AIM OF THE TASK: Please rewrite the rows from the line containing "You are a GUI" through the end of the rows, replacing "screenshot" with "screen capture" and changing nothing else. Leave the pictures out.

## START

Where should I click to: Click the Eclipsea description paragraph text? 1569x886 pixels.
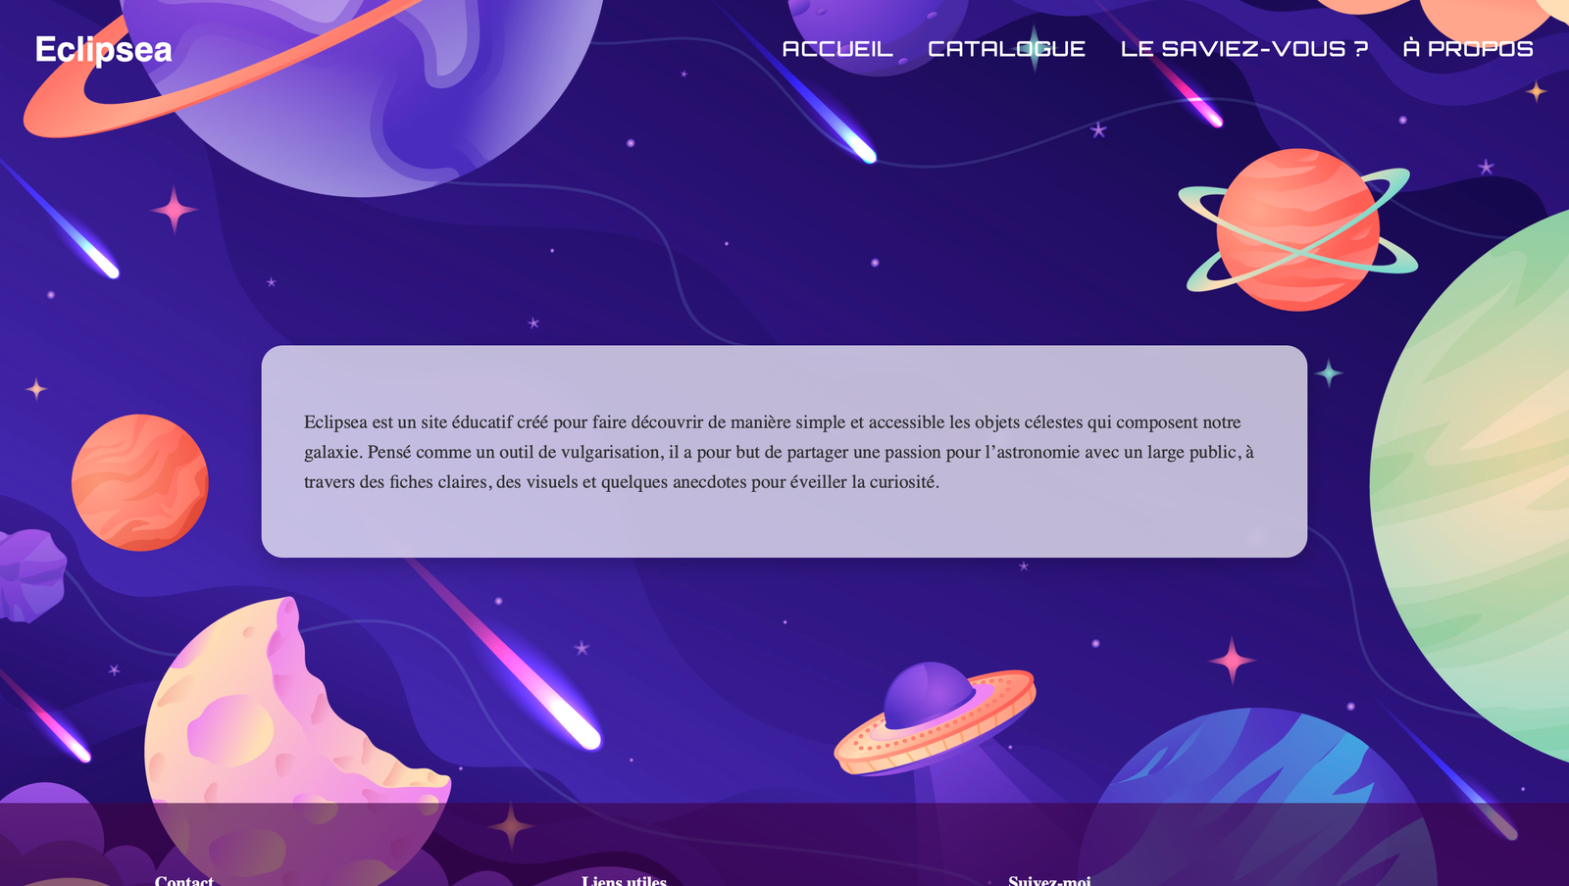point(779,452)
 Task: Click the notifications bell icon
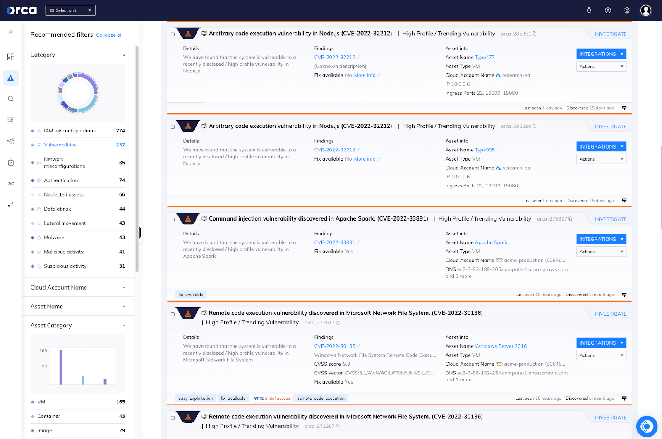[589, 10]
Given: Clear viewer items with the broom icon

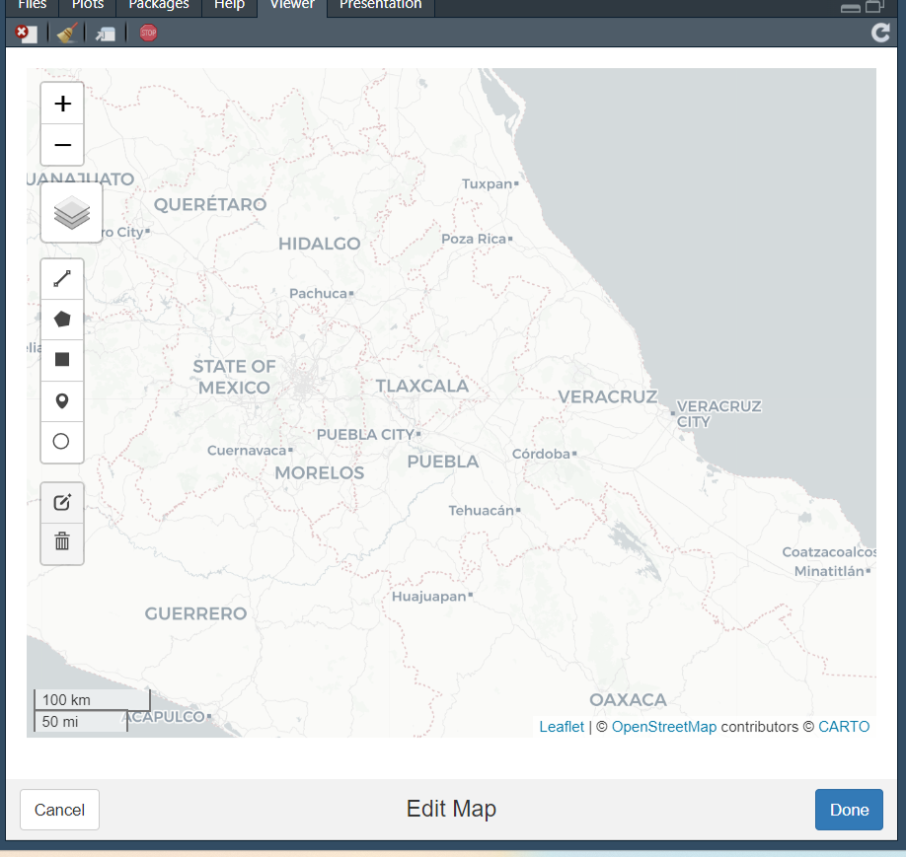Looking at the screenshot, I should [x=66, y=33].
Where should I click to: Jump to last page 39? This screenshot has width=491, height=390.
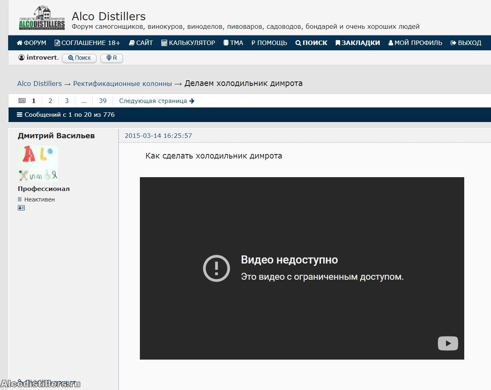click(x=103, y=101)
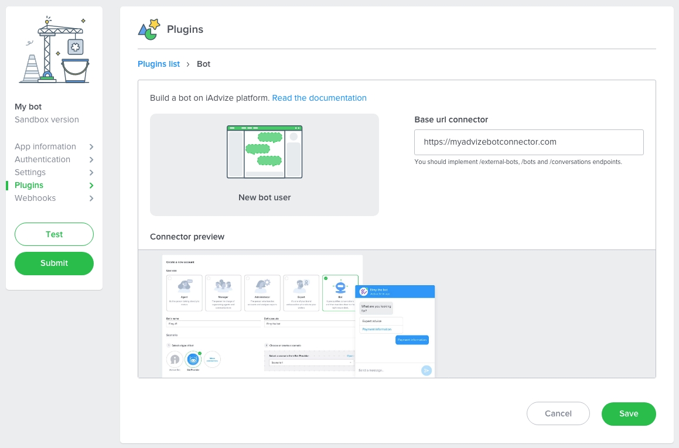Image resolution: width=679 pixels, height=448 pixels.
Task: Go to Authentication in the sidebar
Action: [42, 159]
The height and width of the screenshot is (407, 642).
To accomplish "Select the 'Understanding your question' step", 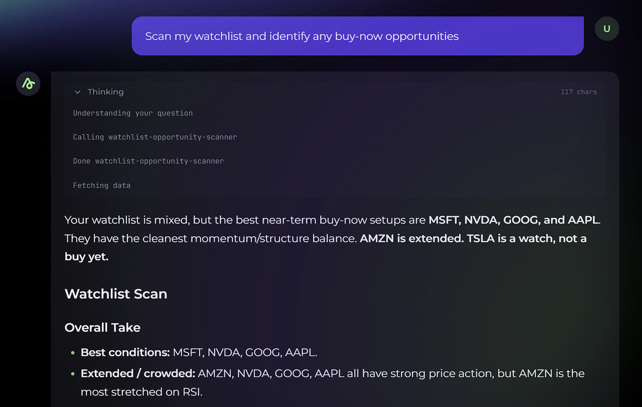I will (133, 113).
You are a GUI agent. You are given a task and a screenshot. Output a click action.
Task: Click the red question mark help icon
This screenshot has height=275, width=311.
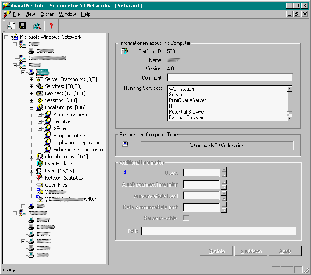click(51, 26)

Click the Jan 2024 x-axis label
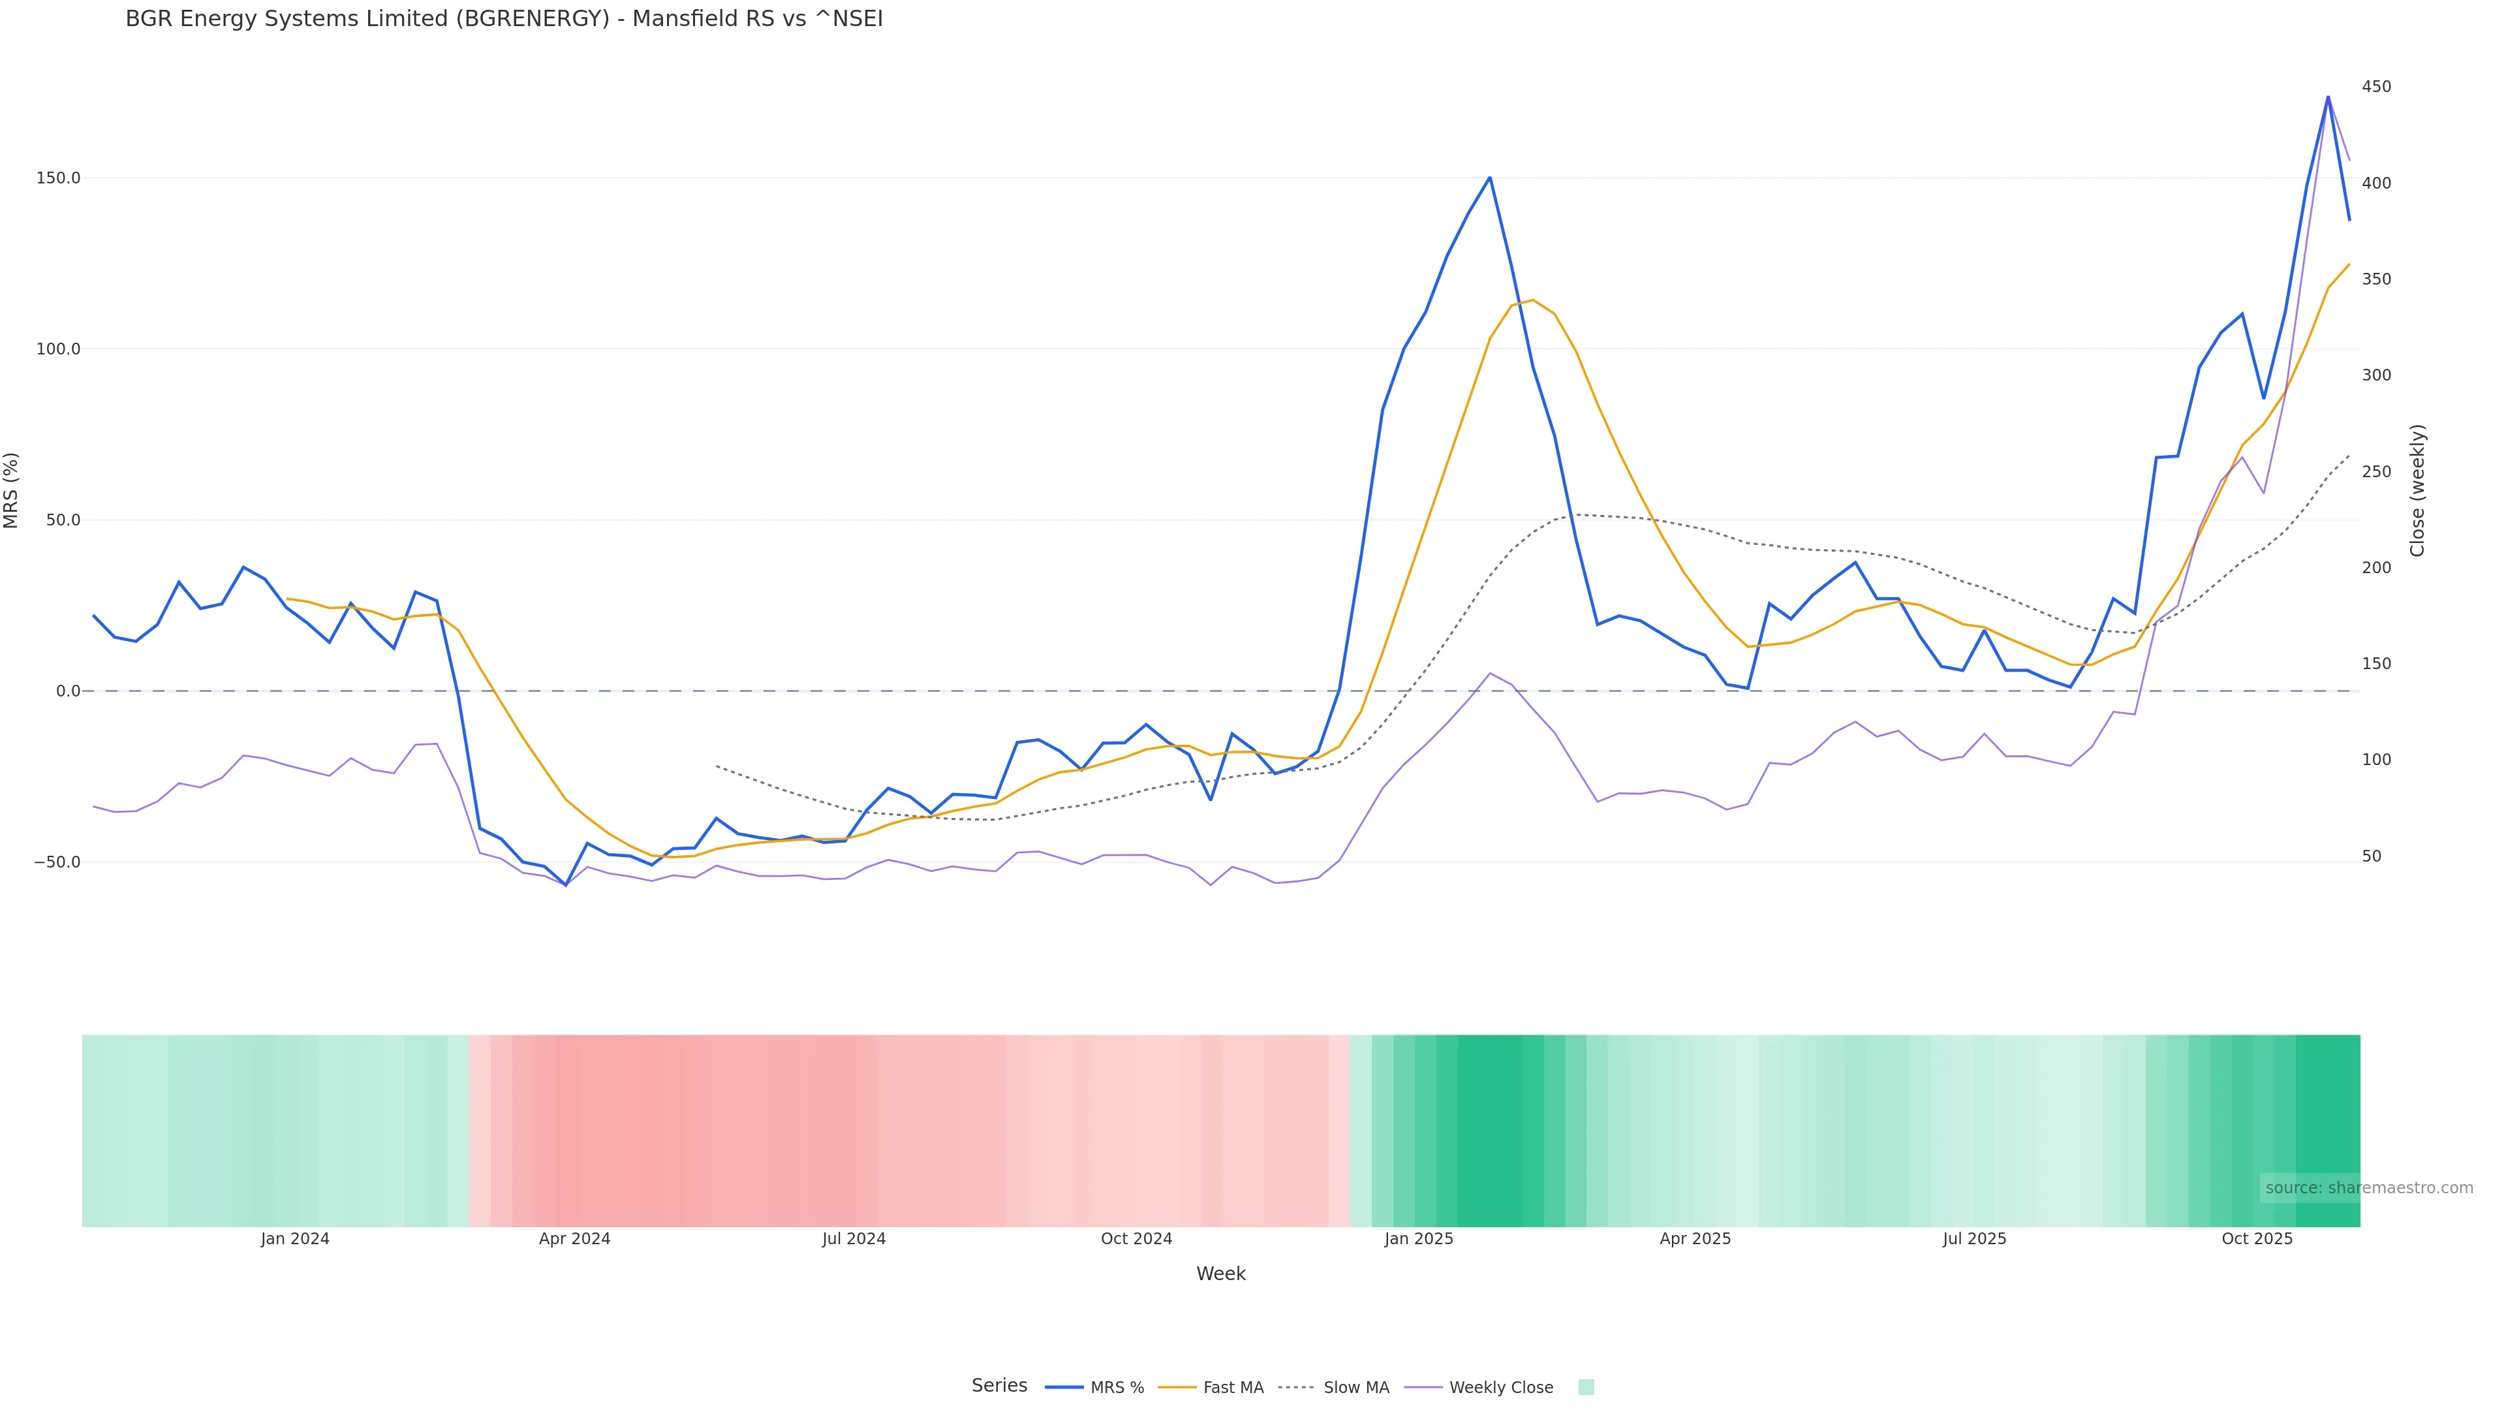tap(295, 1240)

## END

CORRECT ANSWER:
You are a GUI agent. You are given a task and a screen capture. Output a click action.
Task: Click the red question mark help icon
This screen capture has height=275, width=311.
click(51, 26)

Click the Jan 2024 x-axis label
tap(295, 1240)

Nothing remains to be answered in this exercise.